Читаем Афинская школа полностью

Едем по Б. Вот если сейчас свернуть налево, попадешь к дому Старого Поэта. Смотрю на Сережу: «На минуточку зайдем, а?» И мы сворачиваем. Против правил оставляем машину внизу (для стоянки нужен стикер «резидента» здешних мест), быстро поднимаемся по лестнице, звоним, дверь подъезда не сразу, но открывается, идем по коридору направо – и Сережа нажимает на звонок в квартиру Поэта. Открывает незнакомая женщина со строгим лицом. – Простите, – говорю я по-русски, как-то нет у меня сомнений, что женщина – русская, – Наум Семенович и Люба… мы к ним.

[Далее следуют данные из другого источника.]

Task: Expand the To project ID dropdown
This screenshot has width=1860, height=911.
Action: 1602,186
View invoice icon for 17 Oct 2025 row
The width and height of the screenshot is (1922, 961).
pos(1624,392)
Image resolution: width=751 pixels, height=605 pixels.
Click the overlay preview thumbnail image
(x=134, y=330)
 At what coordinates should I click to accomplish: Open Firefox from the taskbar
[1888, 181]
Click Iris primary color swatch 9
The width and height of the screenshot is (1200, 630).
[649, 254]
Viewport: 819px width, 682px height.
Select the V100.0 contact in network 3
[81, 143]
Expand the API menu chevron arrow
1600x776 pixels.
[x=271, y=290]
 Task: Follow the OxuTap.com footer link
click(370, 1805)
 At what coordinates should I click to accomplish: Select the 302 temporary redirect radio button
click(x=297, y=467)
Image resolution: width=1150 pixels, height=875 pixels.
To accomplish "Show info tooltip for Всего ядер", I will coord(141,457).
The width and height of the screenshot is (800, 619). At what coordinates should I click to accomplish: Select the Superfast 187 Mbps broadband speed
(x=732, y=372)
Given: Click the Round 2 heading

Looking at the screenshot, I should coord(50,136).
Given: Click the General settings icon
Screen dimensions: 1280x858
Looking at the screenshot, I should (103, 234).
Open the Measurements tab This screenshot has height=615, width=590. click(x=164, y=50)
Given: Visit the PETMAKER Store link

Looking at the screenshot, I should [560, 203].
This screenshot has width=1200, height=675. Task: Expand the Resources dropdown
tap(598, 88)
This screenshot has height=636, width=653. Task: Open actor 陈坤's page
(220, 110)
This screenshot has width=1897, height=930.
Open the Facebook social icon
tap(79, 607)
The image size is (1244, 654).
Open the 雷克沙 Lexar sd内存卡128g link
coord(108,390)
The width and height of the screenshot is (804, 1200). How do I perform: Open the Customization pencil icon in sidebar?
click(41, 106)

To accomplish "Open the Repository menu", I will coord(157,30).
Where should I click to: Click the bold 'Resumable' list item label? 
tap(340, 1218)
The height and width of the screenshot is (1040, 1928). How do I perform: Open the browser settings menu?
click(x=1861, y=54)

Женщина ведет нас за собой. В спальне, на своей постели сидит Старый Поэт. Похоже, что Любы нет. Мы здороваемся, я целую его в седую с редкими волосами голову, он вслепую нащупывает и пожимает мою ладонь.

– Где Любочка, Наум Семенович?

– Увезли. Час назад Любаню увезли. Вот Люсенька (дочь) вызвала мне помощницу. Женщина с сурово поджатыми губами кивает и представляется: «Полина». И уходит на кухню. Взгляд Старого Поэта бродит в растерянности.

– Она успела собраться? – только и могу я выдавить из себя.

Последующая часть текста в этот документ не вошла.